Statistics show that many children today lead a more sedentary lifestyle in comparison to children from previous generations. The effects of lack of exercise at school, not walking to school, television and computers have all had a negative influence on children’s health.

Diet too has changed and even in young children, the bone mineral that they develop is being eroded by bad eating habits, particularly the consumption of fizzy drinks that have been shown to reduce the amount of calcium in the body. Junk food has high levels of phosphate and this can leach out calcium from the bones, making them weaker.

Using scanning techniques, the Action Medical Research team looked at the density and size of the bone in the forearm and shin. They used this data to work out a ‘strength and strain’ index to determine how much stress the bones would take before they would break.

The results showed that the gymnasts had bigger bones with an extra 10 per cent more hard bone in the shinbone and the forearm than the couch potatoes. This meant that the gymnasts’ bone was about 10 per cent stronger than the couch potatoes.

Prevention is the best cure

Dr Mughal who led the study told Touching Lives, “The focus of our study was to look at what early preventative measures can be taken to reduce the burden of osteoporosis in later life. ^Osteoporosis affects one in three women and one in twelve men and has a very high morbidity and mortality rate in older people. As childhood is the most important time for laying down reserves of bone mineral we decided to look at what factors could influence this.^

“Osteoporosis costs the NHS £750million a year and the eating, drinking and lifestyle habits of young children are really going to affect them in later life. The Government has already made some steps towards reducing the incidence in later life. They have produced a Green paper that will give relevant ministers advice on what preventative and therapeutic measures can be taken. Most of these are aimed at adults, in particular post-menopausal women, but researchers are changing towards looking more at interventions for children.”

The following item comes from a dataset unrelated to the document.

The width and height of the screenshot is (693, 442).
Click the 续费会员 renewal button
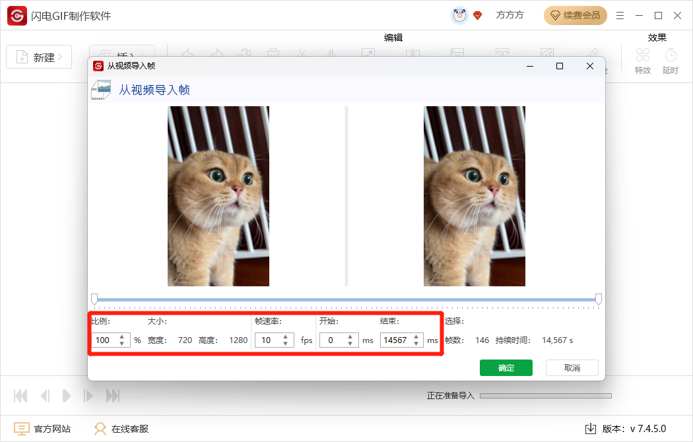[575, 15]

The researchers hope that the results of their study will encourage parents, children, health practitioners and schools to improve diet and exercise opportunities for growing children so that their long-term health can be maximised.

The team are going to take follow-up measurements to see whether any effect of the supplementation is sustained. The next step would be to take the couch potatoes and put them on an exercise programme — with and without calcium supplements — to see if this is beneficial.

‘Cakky tablets’

Jessica Beddoes is a gymnast at the Gorton Gymnastic Centre in Manchester and took part in the study. She does a very impressive 20 hours of exercise a week. Jessica, who is now 13, said, “I liked being in the study although I didn’t like taking the tablets because they were horrible — what I would call cakky! It was difficult for me to be in the scanner too because I don’t like sitting still. I have to watch what I eat as a gymnast but I still like to eat crisps!”

Jessica’s mother Jane Beddoes is a gymnastics teacher and is already aware of the benefits of having healthy bones. She told Touching Lives, “I think it is essential to raise awareness and educate parents about the benefits of building up their children’s bones when they are young.

“We thought that the Action Medical Research study sounded important so we were really pleased to be able to take part. We know how vital it is to eat a proper balanced diet so I hope that Jessica is developing nice strong bones that will last her a lifetime.”